The sooner patients can get diagnosed, the sooner they can get the right treatments.

“These patients don’t have time to wait five years,” says Dr. Wellhoefer. “They need the right care now.”

Developing a roadmap

The Global Commission is developing an actionable roadmap to help shorten the time it takes to diagnose rare diseases. The goal is to help patients with rare diseases live longer, healthier lives.

“Working together to put rare diseases on the map is a health care priority equal to cancer or HIV or diabetes,” says Dr. Wellhoefer.

Those commission’s roadmap recommendations are as follows:

  1. Empowering patients and families by providing tools to connect seemingly unrelated symptoms; helping them ask the right questions and get the answers they need; and sharing their medical records — quickly, efficiently and securely — with multiple doctors and specialists to expedite diagnosis.
  2. Giving frontline providers like doctors and nurses the awareness and tools needed to quickly and effectively identify patients who may have a rare disease; helping them with next steps like using artificial intelligence to identify symptoms; and developing a platform for doctors to consult with genetic experts.
  3. Standardizing reporting methods, streamlining genetic consultations and utilizing telemedicine so medical geneticists can see more patients in general and work with priority patients more quickly.

Fostering community

Mike Porath’s now 12-year-old daughter Annabel was diagnosed with a rare disease, Dup15q Syndrome — a neurodevelopmental disorder, caused by the partial duplication of Chromosome 15 — when she was a toddler. Annabel is autistic and has cognitive delays.

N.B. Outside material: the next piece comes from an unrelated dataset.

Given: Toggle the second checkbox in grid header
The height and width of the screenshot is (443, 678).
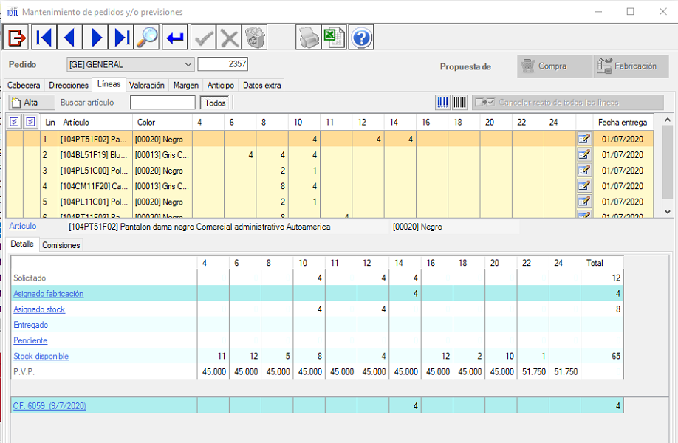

Porath says a rare disease diagnosis can feel lonely and isolating for patients and families. He and his wife received support in an online group for other parents whose kids have Dup15q.

“Finding that community was so important for us,” says Porath, founder and CEO of TheMighty.com, a digital health community the couple started in 2014 for people facing health challenges and disabilities.

Porath, a committee member of the Global Commission, knows the patient and family perspective on rare diseases.

“We want to provide a playbook for parents so the right questions get asked and you get on a path to getting diagnosed much faster,” he says.

He knows the importance of a proper diagnosis, explaining, “Once you have a diagnosis, you can create a plan.”


[1] RARE Facts. Global Genes. https://globalgenes.org/rare-facts/. Accessed February 6, 2019.

[2] Orphan Medicines in the EU. European Medicines Agency. http://www.ema.europa.eu/docs/en_GB/document_library/Leaflet/2017/12/WC500240710.pdf

[3] The Global Challenge of Rare Disease Diagnosis. Shire. https://www.shire.com/-/media/shire/shireglobal/shirecom/pdffiles/patient/shire-diagnosis-initiative-pag-leaflet.pdf

[4] Rare Disease Epidemiology: Update and Overview. Posada de la Paz M et al eds. Advances in Experimental Medicine and Biology. 1031. 2017.